Pendant mes 2 années de fac’ à Bordeaux, je fréquentais un groupe de potes, certains étudiants et d’autres pas. On s’est rejoints un peu par hasard grâce au copain du cousin de la voisine qui avait le même chien que l’autre, celui que personne ne fréquentait parce qu’il n’aimait pas les Stones, ce plouc !
Bref, le hasard faisant bien les choses, on s’est découvert des goûts communs pour la musique, la fête sous toutes ses formes, le café et le tarot à 1 centime du point d’écart pendant les nuits blanches du vendredi soir. On y consommait les derniers 33 tours achetés dans la semaine en enfumant tout le quartier avec nos clopes du moment, Gitanes, Flash et autres Marlboro. Tu vois l’ambiance, les voisins nous adoraient !
Parmi tous ces fondus, il y avait un couple avec un bébé qui se marrait déjà des conneries de sa mère. Cette nana super gentille dont le prénom m’a échappé, avait le don de sortir des trucs ahurissant qui nous ont fait marrer pendant des mois. Exemple, elle nous parle de ce super groupe qui fait une super chanson avec de la guitare et tout, et tout, comment il s’appelle déjà ? Euuuuuh….. Ah si, Pink Ployo.

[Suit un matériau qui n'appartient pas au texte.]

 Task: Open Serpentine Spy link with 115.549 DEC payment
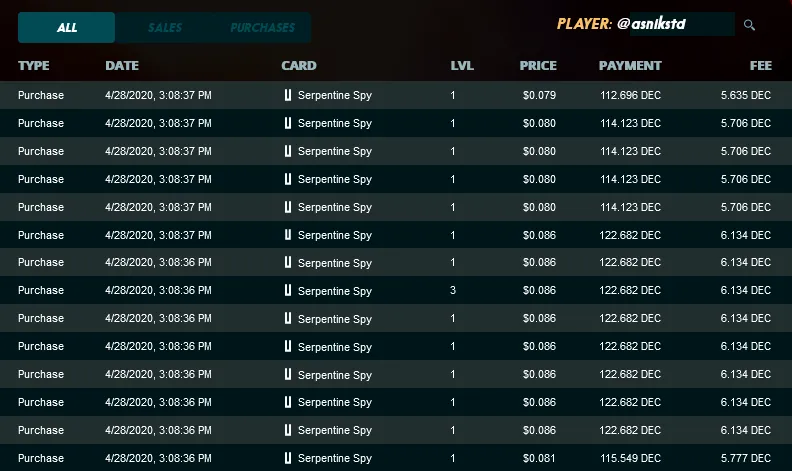(334, 458)
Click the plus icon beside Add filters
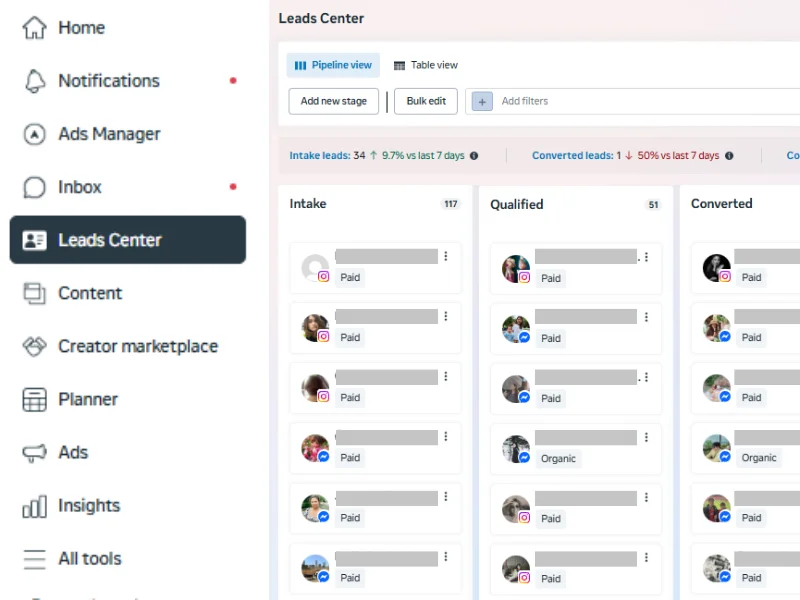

Pink Ployo ?!?!?! Quésaco ? Et on cherche tous dans nos mémoires respectives qui sont ces mecs. Elle finit par nous sortir le dernier « Best » ou « Rock’n’folk », je ne sais plus, avec un article écrit avec une police très psychédélique pas facile à lire, d’où son erreur, qui parlait d’un groupe, non moins psychédélique lui aussi, ayant écrit une chanson universellement connue sur l’argent. Et là , on a pleuré toute la soirée ! Elle nous vantait « Money » de Pink Floyd ! Chaque fois que j’écoute le Floyd, j’ai une pensée émue pour elle et son « Ployo », ça m’a marqué à vie.
Elle nous en a fait d’autres. Tu sais, la chanson de ce groupe qui parle d’un prince arabe…… ah oui « Dirstrait » (en français dans le texte !). Et nous, c’est qui ça ? On cherche jusqu’à ce qu’un d’entre nous ait la révélation : « Yeeees, c’est « Sultan of the Swing » de Dire Strait (D’ailleurs strette !) ».
Encore une autre ? A la demande générale, je vous la sers. Je lui ai fait croire que Ian Matthews avait une chanson qui parlait de culottes sur son album phare « Stealin’ home ». Et elle, super naïve : « Ah oui, laquelle ? » Ben, « Slip away » ma grande !
Il y en a eu certainement d’autres mais je ne m’en souviens plus, dommage…
Mais comme on l’aimait bien au village, on se relayait pour garder son môme dans la voiture quand on allait passer la nuit au « Pied », route du Cap-Ferret.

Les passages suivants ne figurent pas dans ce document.